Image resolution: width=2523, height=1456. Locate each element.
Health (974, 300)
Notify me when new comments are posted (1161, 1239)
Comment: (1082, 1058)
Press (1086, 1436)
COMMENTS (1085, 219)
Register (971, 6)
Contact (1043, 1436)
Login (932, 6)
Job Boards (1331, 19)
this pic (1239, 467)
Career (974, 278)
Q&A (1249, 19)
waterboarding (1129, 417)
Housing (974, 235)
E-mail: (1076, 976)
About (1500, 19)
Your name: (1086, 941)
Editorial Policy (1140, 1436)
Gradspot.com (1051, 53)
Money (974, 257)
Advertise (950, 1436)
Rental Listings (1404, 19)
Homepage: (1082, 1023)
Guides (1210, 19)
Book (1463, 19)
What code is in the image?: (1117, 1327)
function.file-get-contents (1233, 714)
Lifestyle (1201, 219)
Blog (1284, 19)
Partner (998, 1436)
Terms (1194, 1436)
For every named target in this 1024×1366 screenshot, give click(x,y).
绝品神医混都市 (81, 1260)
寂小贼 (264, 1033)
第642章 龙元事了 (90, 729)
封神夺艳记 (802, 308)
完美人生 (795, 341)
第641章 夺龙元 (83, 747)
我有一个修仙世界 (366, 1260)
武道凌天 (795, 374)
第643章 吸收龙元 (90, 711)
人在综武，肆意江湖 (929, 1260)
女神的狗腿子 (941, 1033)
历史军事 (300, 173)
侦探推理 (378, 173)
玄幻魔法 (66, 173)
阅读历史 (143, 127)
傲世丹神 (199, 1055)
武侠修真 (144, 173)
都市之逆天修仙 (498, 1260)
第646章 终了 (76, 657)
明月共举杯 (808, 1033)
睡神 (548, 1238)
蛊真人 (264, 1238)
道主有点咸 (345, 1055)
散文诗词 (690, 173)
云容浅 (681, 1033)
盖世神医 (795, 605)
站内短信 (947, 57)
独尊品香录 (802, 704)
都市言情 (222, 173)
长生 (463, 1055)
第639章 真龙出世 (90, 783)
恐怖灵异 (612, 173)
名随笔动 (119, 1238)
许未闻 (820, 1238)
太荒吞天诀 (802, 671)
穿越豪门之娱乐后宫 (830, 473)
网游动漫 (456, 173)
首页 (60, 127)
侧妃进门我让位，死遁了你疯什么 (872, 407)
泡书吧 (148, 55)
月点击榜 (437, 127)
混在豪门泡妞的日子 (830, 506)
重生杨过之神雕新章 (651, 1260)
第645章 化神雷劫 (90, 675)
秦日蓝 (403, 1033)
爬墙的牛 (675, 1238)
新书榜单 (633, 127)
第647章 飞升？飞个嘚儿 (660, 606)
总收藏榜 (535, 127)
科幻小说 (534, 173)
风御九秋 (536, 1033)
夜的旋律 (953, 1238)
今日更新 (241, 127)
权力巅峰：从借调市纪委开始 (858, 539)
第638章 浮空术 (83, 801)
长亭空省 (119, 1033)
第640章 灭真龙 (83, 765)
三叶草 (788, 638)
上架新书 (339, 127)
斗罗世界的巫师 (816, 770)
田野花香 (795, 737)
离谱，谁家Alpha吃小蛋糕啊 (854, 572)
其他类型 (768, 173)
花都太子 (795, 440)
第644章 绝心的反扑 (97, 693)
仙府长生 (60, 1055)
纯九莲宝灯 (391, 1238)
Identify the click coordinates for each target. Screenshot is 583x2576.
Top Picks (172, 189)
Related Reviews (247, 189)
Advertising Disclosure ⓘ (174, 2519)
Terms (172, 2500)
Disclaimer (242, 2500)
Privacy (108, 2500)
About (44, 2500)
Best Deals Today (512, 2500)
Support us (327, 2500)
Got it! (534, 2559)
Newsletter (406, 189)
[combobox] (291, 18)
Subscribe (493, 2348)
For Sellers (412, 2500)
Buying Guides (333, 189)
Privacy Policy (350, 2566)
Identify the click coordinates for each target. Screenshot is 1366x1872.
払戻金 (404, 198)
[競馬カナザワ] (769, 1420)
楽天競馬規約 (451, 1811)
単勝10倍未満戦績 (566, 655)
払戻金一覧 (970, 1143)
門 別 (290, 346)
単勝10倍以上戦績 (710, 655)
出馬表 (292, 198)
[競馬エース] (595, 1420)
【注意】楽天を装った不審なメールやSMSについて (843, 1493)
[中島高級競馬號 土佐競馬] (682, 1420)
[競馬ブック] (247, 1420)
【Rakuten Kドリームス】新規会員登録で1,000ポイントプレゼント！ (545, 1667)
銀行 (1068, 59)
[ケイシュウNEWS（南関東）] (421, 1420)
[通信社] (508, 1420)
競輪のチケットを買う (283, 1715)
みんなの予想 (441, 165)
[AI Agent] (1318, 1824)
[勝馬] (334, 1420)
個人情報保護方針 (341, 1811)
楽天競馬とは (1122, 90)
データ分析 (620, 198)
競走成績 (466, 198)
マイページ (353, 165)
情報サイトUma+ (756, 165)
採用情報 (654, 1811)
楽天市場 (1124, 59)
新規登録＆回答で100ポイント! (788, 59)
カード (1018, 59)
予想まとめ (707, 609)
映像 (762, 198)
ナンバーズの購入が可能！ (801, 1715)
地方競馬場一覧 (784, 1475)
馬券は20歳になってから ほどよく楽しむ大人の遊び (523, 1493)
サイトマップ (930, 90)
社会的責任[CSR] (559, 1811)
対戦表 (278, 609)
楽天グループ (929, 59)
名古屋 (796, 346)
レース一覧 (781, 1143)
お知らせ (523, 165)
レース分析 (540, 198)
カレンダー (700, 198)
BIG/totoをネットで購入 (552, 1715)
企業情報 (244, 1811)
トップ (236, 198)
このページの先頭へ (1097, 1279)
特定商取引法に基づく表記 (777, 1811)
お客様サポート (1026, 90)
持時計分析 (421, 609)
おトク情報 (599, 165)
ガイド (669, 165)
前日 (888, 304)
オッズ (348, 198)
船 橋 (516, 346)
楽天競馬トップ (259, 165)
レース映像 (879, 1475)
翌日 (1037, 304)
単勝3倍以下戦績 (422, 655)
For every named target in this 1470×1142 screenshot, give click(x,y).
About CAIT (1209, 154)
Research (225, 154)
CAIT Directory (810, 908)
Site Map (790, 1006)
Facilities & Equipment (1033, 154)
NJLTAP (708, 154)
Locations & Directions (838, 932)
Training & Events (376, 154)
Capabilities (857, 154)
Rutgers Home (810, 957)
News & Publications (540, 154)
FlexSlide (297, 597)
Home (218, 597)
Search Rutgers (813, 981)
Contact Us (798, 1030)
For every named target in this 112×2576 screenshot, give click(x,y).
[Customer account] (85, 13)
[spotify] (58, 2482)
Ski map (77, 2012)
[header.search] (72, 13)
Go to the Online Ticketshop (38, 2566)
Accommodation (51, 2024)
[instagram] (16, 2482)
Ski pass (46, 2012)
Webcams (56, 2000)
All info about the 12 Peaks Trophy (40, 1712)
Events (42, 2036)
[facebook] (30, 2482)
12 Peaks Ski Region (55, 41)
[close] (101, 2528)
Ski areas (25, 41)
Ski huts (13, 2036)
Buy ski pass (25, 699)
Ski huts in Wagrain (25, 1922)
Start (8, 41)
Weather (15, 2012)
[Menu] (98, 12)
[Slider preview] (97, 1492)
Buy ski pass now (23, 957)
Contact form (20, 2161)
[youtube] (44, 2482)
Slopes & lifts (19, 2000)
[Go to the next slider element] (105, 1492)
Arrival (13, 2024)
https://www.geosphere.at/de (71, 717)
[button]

- **Goal of the exercise**:
A verbatim transcription is needed of the lines above, starting at the line with "今日更新 (241, 127)" and ending at the line with "Privacy Policy (350, 2566)", both included, and of nothing else.

- **Response to this exercise**:
今日更新 (241, 127)
权力巅峰：从借调市纪委开始 (858, 539)
第638章 浮空术 (83, 801)
长亭空省 (119, 1033)
第640章 灭真龙 (83, 765)
三叶草 (788, 638)
上架新书 (339, 127)
斗罗世界的巫师 (816, 770)
田野花香 (795, 737)
离谱，谁家Alpha吃小蛋糕啊 (854, 572)
其他类型 (768, 173)
花都太子 (795, 440)
第644章 绝心的反扑 (97, 693)
仙府长生 (60, 1055)
纯九莲宝灯 (391, 1238)
Identify the click coordinates for each target. Screenshot is 583x2576.
Top Picks (172, 189)
Related Reviews (247, 189)
Advertising Disclosure ⓘ (174, 2519)
Terms (172, 2500)
Disclaimer (242, 2500)
Privacy (108, 2500)
About (44, 2500)
Best Deals Today (512, 2500)
Support us (327, 2500)
Got it! (534, 2559)
Newsletter (406, 189)
[combobox] (291, 18)
Subscribe (493, 2348)
For Sellers (412, 2500)
Buying Guides (333, 189)
Privacy Policy (350, 2566)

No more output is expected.